[Extracted data entries]
:::::

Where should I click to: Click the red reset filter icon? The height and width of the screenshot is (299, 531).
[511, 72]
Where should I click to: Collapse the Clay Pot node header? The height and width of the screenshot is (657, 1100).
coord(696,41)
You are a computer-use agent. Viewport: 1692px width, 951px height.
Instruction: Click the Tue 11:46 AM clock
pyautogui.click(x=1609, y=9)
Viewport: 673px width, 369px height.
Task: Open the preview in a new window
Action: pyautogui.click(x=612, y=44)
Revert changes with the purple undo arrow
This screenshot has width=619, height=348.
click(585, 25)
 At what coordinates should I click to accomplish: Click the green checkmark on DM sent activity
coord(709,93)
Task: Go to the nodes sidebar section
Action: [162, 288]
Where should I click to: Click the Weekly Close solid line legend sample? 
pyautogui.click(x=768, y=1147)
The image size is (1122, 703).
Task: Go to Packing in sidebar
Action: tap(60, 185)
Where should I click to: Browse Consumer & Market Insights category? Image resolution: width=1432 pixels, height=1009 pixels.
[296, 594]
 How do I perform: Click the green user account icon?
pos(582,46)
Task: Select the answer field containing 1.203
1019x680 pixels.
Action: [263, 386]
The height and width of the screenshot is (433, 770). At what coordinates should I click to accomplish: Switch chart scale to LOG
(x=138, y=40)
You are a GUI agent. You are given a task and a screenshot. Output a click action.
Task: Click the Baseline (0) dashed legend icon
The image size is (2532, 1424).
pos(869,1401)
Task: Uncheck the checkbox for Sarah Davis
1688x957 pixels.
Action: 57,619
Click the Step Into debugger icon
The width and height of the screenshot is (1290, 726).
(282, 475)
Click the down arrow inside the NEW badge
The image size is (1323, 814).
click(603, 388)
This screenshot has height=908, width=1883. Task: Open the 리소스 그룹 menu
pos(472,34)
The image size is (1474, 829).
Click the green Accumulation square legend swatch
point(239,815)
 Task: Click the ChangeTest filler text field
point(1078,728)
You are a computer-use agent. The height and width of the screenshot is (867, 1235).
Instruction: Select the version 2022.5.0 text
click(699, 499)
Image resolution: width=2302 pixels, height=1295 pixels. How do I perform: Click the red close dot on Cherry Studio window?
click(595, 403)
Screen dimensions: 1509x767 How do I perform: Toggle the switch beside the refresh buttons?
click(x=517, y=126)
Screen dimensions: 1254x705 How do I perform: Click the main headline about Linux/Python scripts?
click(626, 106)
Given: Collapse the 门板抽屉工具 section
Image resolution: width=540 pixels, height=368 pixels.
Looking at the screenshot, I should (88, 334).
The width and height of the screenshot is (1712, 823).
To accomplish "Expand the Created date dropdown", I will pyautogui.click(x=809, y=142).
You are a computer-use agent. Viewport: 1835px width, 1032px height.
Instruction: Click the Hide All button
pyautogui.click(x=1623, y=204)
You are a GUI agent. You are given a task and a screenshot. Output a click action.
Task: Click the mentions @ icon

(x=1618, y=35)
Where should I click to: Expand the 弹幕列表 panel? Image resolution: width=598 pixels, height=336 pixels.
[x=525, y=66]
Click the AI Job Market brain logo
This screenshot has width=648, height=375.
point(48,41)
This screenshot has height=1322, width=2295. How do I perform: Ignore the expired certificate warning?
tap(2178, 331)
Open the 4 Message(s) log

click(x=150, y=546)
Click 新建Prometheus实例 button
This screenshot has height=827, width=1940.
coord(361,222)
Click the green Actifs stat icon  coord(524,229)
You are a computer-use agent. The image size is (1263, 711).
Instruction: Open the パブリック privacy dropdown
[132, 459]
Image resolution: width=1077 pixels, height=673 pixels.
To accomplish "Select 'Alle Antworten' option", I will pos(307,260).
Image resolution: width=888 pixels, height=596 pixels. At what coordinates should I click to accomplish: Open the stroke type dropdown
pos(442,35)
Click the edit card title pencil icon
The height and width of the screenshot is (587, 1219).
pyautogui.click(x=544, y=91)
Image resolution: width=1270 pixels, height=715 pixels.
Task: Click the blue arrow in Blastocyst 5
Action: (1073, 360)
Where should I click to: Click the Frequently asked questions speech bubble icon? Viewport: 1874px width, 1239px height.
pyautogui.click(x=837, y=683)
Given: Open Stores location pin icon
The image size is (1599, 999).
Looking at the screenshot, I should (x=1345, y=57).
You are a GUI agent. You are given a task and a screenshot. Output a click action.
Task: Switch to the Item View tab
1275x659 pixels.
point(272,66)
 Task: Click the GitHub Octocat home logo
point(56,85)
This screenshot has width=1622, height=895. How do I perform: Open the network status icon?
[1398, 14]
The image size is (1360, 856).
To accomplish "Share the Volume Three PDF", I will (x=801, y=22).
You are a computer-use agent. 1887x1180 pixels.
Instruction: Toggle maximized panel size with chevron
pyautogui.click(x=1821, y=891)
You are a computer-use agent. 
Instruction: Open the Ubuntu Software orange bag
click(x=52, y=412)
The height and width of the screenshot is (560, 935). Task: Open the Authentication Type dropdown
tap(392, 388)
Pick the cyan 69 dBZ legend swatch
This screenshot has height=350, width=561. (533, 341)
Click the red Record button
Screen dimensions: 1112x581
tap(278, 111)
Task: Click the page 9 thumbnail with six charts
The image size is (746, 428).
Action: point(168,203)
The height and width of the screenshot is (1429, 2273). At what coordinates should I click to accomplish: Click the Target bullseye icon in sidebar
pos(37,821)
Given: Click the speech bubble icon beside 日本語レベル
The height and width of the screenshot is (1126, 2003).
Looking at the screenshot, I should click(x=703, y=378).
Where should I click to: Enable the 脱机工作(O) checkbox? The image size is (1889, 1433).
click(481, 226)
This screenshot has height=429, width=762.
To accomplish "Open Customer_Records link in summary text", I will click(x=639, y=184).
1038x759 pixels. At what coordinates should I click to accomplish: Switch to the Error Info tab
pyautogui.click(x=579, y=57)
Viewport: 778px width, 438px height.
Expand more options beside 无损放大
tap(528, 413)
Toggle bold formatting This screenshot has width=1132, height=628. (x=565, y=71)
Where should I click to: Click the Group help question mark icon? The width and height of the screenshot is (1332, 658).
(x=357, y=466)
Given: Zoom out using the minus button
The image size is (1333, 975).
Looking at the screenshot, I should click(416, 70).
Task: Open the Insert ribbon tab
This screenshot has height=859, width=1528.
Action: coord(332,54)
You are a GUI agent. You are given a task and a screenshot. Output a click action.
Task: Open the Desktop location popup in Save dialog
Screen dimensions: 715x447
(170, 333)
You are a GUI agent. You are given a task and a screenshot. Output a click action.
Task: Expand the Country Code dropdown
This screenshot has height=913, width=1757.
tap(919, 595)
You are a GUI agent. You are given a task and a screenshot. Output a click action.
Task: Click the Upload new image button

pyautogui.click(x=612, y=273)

:::::

▶ _Instructions to follow_
What you return must match the data word for word.

▶ _Completed exercise_
Where should I click to: Click the red reset filter icon? The height and width of the screenshot is (299, 531).
[511, 72]
Where should I click to: Collapse the Clay Pot node header? The height and width of the screenshot is (657, 1100).
coord(696,41)
You are a computer-use agent. Viewport: 1692px width, 951px height.
Instruction: Click the Tue 11:46 AM clock
pyautogui.click(x=1609, y=9)
Viewport: 673px width, 369px height.
Task: Open the preview in a new window
Action: pyautogui.click(x=612, y=44)
Revert changes with the purple undo arrow
This screenshot has width=619, height=348.
click(585, 25)
 At what coordinates should I click to accomplish: Click the green checkmark on DM sent activity
coord(709,93)
Task: Go to the nodes sidebar section
Action: [162, 288]
Where should I click to: Click the Weekly Close solid line legend sample? 
pyautogui.click(x=768, y=1147)
The image size is (1122, 703).
Task: Go to Packing in sidebar
Action: tap(60, 185)
Where should I click to: Browse Consumer & Market Insights category? Image resolution: width=1432 pixels, height=1009 pixels.
[296, 594]
 How do I perform: Click the green user account icon?
pos(582,46)
Task: Select the answer field containing 1.203
1019x680 pixels.
Action: [263, 386]
The height and width of the screenshot is (433, 770). At what coordinates should I click to accomplish: Switch chart scale to LOG
(x=138, y=40)
You are a GUI agent. You are given a task and a screenshot. Output a click action.
Task: Click the Baseline (0) dashed legend icon
The image size is (2532, 1424).
pos(869,1401)
Task: Uncheck the checkbox for Sarah Davis
1688x957 pixels.
Action: 57,619
Click the Step Into debugger icon
The width and height of the screenshot is (1290, 726).
(282, 475)
Click the down arrow inside the NEW badge
The image size is (1323, 814).
click(603, 388)
This screenshot has height=908, width=1883. Task: Open the 리소스 그룹 menu
pos(472,34)
The image size is (1474, 829).
Click the green Accumulation square legend swatch
point(239,815)
 Task: Click the ChangeTest filler text field
point(1078,728)
You are a computer-use agent. The height and width of the screenshot is (867, 1235).
Instruction: Select the version 2022.5.0 text
click(699, 499)
Image resolution: width=2302 pixels, height=1295 pixels. How do I perform: Click the red close dot on Cherry Studio window?
click(595, 403)
Screen dimensions: 1509x767 How do I perform: Toggle the switch beside the refresh buttons?
click(x=517, y=126)
Screen dimensions: 1254x705 How do I perform: Click the main headline about Linux/Python scripts?
click(626, 106)
Given: Collapse the 门板抽屉工具 section
Image resolution: width=540 pixels, height=368 pixels.
Looking at the screenshot, I should (88, 334).
The width and height of the screenshot is (1712, 823).
To accomplish "Expand the Created date dropdown", I will pyautogui.click(x=809, y=142).
You are a computer-use agent. Viewport: 1835px width, 1032px height.
Instruction: Click the Hide All button
pyautogui.click(x=1623, y=204)
You are a GUI agent. You are given a task and a screenshot. Output a click action.
Task: Click the mentions @ icon

(x=1618, y=35)
Where should I click to: Expand the 弹幕列表 panel? Image resolution: width=598 pixels, height=336 pixels.
[x=525, y=66]
Click the AI Job Market brain logo
This screenshot has width=648, height=375.
point(48,41)
This screenshot has height=1322, width=2295. How do I perform: Ignore the expired certificate warning?
tap(2178, 331)
Open the 4 Message(s) log

click(x=150, y=546)
Click 新建Prometheus实例 button
This screenshot has height=827, width=1940.
coord(361,222)
Click the green Actifs stat icon  coord(524,229)
You are a computer-use agent. The image size is (1263, 711).
Instruction: Open the パブリック privacy dropdown
[132, 459]
Image resolution: width=1077 pixels, height=673 pixels.
To accomplish "Select 'Alle Antworten' option", I will pos(307,260).
Image resolution: width=888 pixels, height=596 pixels. At what coordinates should I click to accomplish: Open the stroke type dropdown
pos(442,35)
Click the edit card title pencil icon
The height and width of the screenshot is (587, 1219).
pyautogui.click(x=544, y=91)
Image resolution: width=1270 pixels, height=715 pixels.
Task: Click the blue arrow in Blastocyst 5
Action: (1073, 360)
Where should I click to: Click the Frequently asked questions speech bubble icon? Viewport: 1874px width, 1239px height.
pyautogui.click(x=837, y=683)
Given: Open Stores location pin icon
The image size is (1599, 999).
Looking at the screenshot, I should (x=1345, y=57).
You are a GUI agent. You are given a task and a screenshot. Output a click action.
Task: Switch to the Item View tab
1275x659 pixels.
point(272,66)
 Task: Click the GitHub Octocat home logo
point(56,85)
This screenshot has width=1622, height=895. How do I perform: Open the network status icon?
[1398, 14]
The image size is (1360, 856).
To accomplish "Share the Volume Three PDF", I will (x=801, y=22).
You are a computer-use agent. 1887x1180 pixels.
Instruction: Toggle maximized panel size with chevron
pyautogui.click(x=1821, y=891)
You are a computer-use agent. 
Instruction: Open the Ubuntu Software orange bag
click(x=52, y=412)
The height and width of the screenshot is (560, 935). Task: Open the Authentication Type dropdown
tap(392, 388)
Pick the cyan 69 dBZ legend swatch
This screenshot has height=350, width=561. (533, 341)
Click the red Record button
Screen dimensions: 1112x581
tap(278, 111)
Task: Click the page 9 thumbnail with six charts
The image size is (746, 428).
Action: point(168,203)
The height and width of the screenshot is (1429, 2273). At what coordinates should I click to accomplish: Click the Target bullseye icon in sidebar
pos(37,821)
Given: Click the speech bubble icon beside 日本語レベル
The height and width of the screenshot is (1126, 2003).
Looking at the screenshot, I should click(x=703, y=378).
Where should I click to: Enable the 脱机工作(O) checkbox? The image size is (1889, 1433).
click(481, 226)
This screenshot has height=429, width=762.
To accomplish "Open Customer_Records link in summary text", I will click(x=639, y=184).
1038x759 pixels. At what coordinates should I click to accomplish: Switch to the Error Info tab
pyautogui.click(x=579, y=57)
Viewport: 778px width, 438px height.
Expand more options beside 无损放大
tap(528, 413)
Toggle bold formatting This screenshot has width=1132, height=628. (x=565, y=71)
Where should I click to: Click the Group help question mark icon? The width and height of the screenshot is (1332, 658).
(x=357, y=466)
Given: Zoom out using the minus button
The image size is (1333, 975).
Looking at the screenshot, I should click(416, 70).
Task: Open the Insert ribbon tab
This screenshot has height=859, width=1528.
Action: coord(332,54)
You are a GUI agent. You are given a task and a screenshot. Output a click action.
Task: Open the Desktop location popup in Save dialog
Screen dimensions: 715x447
(170, 333)
You are a GUI agent. You are given a task and a screenshot. Output a click action.
Task: Expand the Country Code dropdown
This screenshot has height=913, width=1757.
tap(919, 595)
You are a GUI agent. You are given a task and a screenshot. Output a click action.
Task: Click the Upload new image button

pyautogui.click(x=612, y=273)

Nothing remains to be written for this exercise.